> _Problem statement_
Your output should repeat each record below with no differences.

Records drawn from a dataset:
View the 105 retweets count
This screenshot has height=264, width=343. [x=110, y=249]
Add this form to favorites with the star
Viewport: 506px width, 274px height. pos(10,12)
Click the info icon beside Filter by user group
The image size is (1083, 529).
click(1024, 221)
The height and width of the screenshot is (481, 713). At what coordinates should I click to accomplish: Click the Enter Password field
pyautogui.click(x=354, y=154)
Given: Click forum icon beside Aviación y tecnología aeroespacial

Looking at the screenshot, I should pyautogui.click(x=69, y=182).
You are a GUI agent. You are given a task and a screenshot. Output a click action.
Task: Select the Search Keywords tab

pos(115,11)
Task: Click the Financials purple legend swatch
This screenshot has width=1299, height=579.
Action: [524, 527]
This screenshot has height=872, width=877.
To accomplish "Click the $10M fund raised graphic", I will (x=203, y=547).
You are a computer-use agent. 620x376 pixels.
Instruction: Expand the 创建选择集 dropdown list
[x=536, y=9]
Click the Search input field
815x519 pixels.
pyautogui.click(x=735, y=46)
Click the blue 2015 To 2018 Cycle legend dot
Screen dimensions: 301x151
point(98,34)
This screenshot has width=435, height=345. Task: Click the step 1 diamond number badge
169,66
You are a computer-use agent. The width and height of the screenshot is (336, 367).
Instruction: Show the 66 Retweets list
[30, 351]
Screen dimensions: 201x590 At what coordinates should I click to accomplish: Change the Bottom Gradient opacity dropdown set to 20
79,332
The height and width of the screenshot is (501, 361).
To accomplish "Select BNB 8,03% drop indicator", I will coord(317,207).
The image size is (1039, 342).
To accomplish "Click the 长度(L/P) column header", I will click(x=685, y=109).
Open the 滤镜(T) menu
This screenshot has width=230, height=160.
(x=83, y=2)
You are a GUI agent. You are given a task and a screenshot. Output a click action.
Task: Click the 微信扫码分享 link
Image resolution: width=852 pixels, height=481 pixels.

> _Answer area_
View the 105 retweets count
This screenshot has height=264, width=343. [x=110, y=249]
Add this form to favorites with the star
Viewport: 506px width, 274px height. pos(10,12)
Click the info icon beside Filter by user group
The image size is (1083, 529).
click(1024, 221)
The height and width of the screenshot is (481, 713). At what coordinates should I click to accomplish: Click the Enter Password field
pyautogui.click(x=354, y=154)
Given: Click forum icon beside Aviación y tecnología aeroespacial

Looking at the screenshot, I should pyautogui.click(x=69, y=182).
You are a GUI agent. You are given a task and a screenshot. Output a click action.
Task: Select the Search Keywords tab

pos(115,11)
Task: Click the Financials purple legend swatch
This screenshot has width=1299, height=579.
Action: [524, 527]
This screenshot has height=872, width=877.
To accomplish "Click the $10M fund raised graphic", I will (x=203, y=547).
You are a computer-use agent. 620x376 pixels.
Instruction: Expand the 创建选择集 dropdown list
[x=536, y=9]
Click the Search input field
815x519 pixels.
pyautogui.click(x=735, y=46)
Click the blue 2015 To 2018 Cycle legend dot
Screen dimensions: 301x151
point(98,34)
This screenshot has width=435, height=345. Task: Click the step 1 diamond number badge
169,66
You are a computer-use agent. The width and height of the screenshot is (336, 367).
Instruction: Show the 66 Retweets list
[30, 351]
Screen dimensions: 201x590 At what coordinates should I click to accomplish: Change the Bottom Gradient opacity dropdown set to 20
79,332
The height and width of the screenshot is (501, 361).
To accomplish "Select BNB 8,03% drop indicator", I will coord(317,207).
The image size is (1039, 342).
To accomplish "Click the 长度(L/P) column header", I will click(x=685, y=109).
Open the 滤镜(T) menu
This screenshot has width=230, height=160.
(x=83, y=2)
You are a GUI agent. You are given a task and a screenshot. Output a click action.
Task: Click the 微信扫码分享 link
Image resolution: width=852 pixels, height=481 pixels.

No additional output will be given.